**Dataset content**
■ ■ ■ ■ ■
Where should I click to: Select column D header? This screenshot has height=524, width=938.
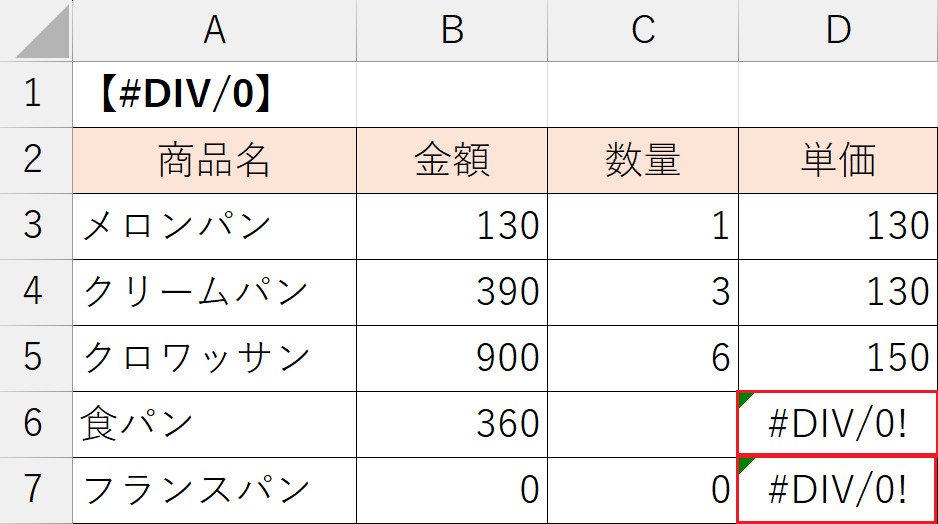point(838,31)
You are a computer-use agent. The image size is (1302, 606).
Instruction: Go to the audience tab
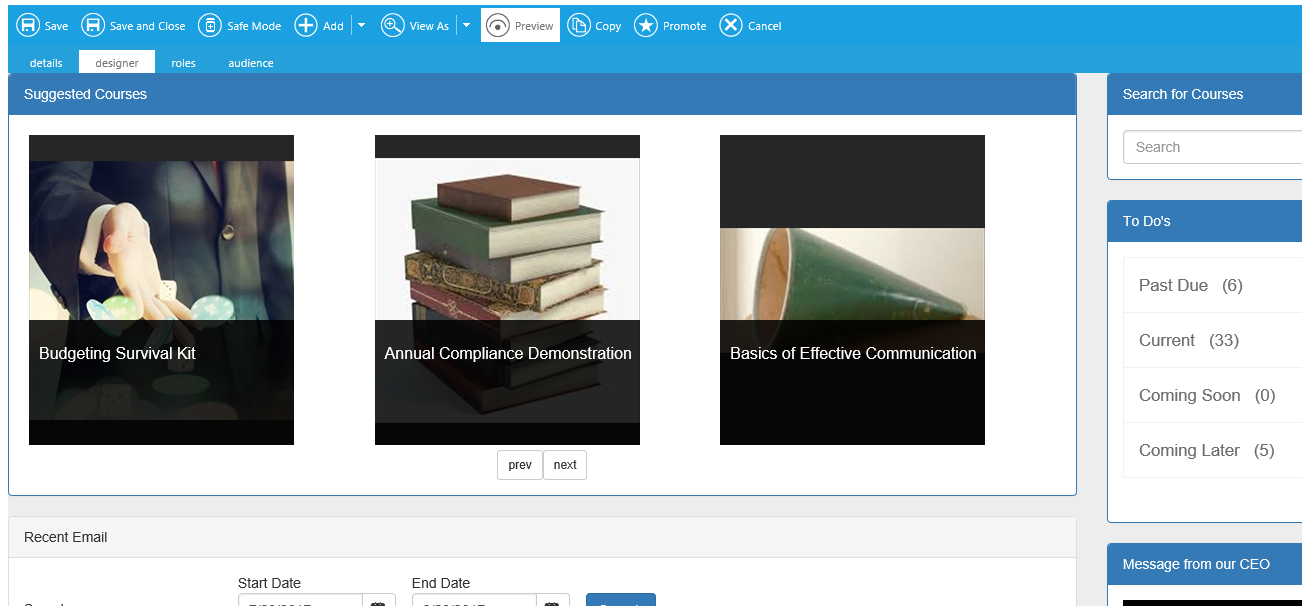point(250,63)
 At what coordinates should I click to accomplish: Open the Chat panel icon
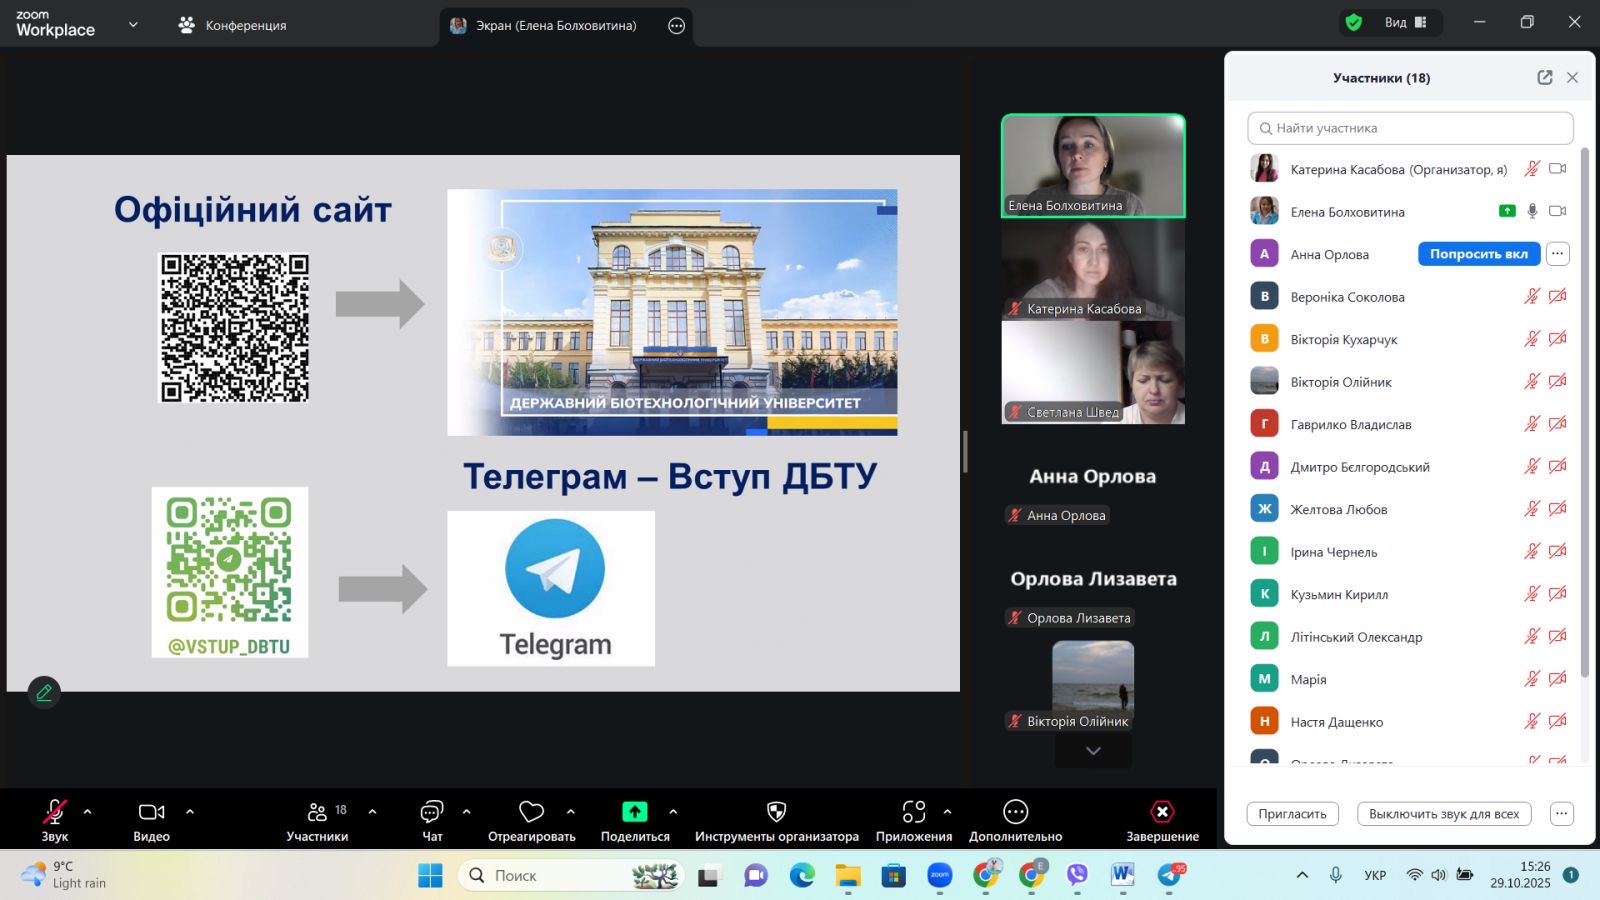coord(432,812)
■ ■ ■ ■ ■
**Request**
Return all of the data above verbatim, omitting the pictures.

**Result of this task**
Where should I click to: Select column D header? This screenshot has height=524, width=938.
point(838,31)
You are a computer-use agent. The image size is (1302, 606).
Instruction: Go to the audience tab
point(250,63)
 At what coordinates should I click to accomplish: Open the Chat panel icon
coord(432,812)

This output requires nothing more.